I learned to live on my own, which meant I was all of a sudden forced to make weighty financial decisions, like how to come up with both first and last month’s rent. And whether or not to sublet our place for the four months of the summer we would not be using it.

Signing up for utilities was another eye-opener. Utility companies demand deposits and in addition to coming up with the money, my roommate and I had to decide whose name the bills would go under. (That one bill your roommate forgot to pay can, unbeknownst to you, tarnish your credit rating.)

Once we were settled in, I discovered that having my own place meant spending money on unforeseen things like a shower curtain and vacuum cleaner and clothing hangers.
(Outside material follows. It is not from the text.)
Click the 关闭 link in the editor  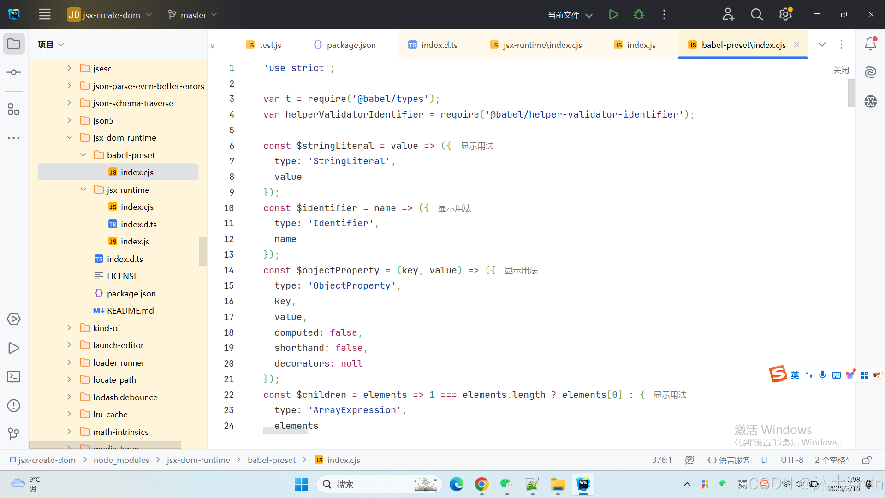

Although it sounds minor, these things add up quickly.

If you are moving this fall and getting your own place for the first time, you could be struggling to figure out what you need to buy and what you can skip. I know I certainly could have used a hand.

Kerry Taylor, who writes the Squawkfox.com blog, has a post on her site to help people navigate this exciting and potentially confusing time. Her easy-to-print First Apartment Essentials Checklist for renters is a broad but helpful list for a range of apartment renters, including students. Although you might decide to skip some of the things on her list – I certainly never needed loaf and muffin pans – it is a good place to start.

Ms. Taylor also has a printable Dorm Rooms Essentials Checklist and if you are hyper-organized, a Moving Checklist and Planner.

The Studenomics site also has a list of what to bring if you are moving into a dorm, with coffee maker, hangers, and sandals (think shared bathroom) making the list.

Ms. Taylor mentioned in her blog post that her first apartment had cockroaches, which makes me think that the mouse infestation we lived with really wasn’t so bad.